Al London Metal Exchange la paura per il coronavirus ha fatto scivolare il rame ai minimi da due mesi, sotto 5.800 dollari per tonnellata, mentre il nickel è sceso a livelli che non si vedevano dall’estate scorsa. Non stupisce, visto che Pechino consuma metà del rame mondiale (importando oltre il 70% dei concentrati) e addirittura il 60% del nickel, usato nell’industria siderurgica e sempre più spesso nella produzione di batterie: due settori industriali in cui la Cina primeggia.

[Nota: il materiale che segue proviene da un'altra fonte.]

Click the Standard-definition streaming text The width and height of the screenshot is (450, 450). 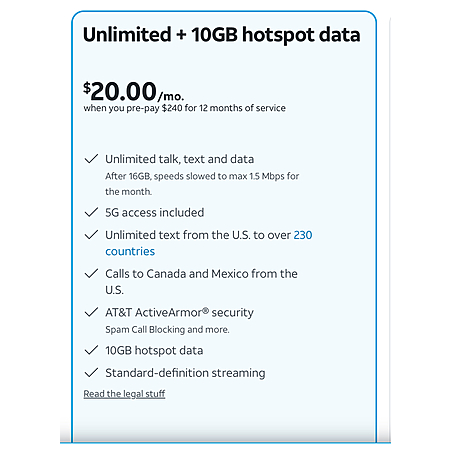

Il Paese consuma anche più di metà dell’acciaio mondiale, ma è anche il maggior produttore, con quasi un miliardo di tonnellate l’anno, che in gran parte finiscono all’estero. Se il coronavirus metterà un freno alle attività manifatturiere e alle costruzioni – com’è probabile che accada – l’export di acciaio dalla Cina, ovunque sotto accusa per dumping, rischia di crescere ulteriormente.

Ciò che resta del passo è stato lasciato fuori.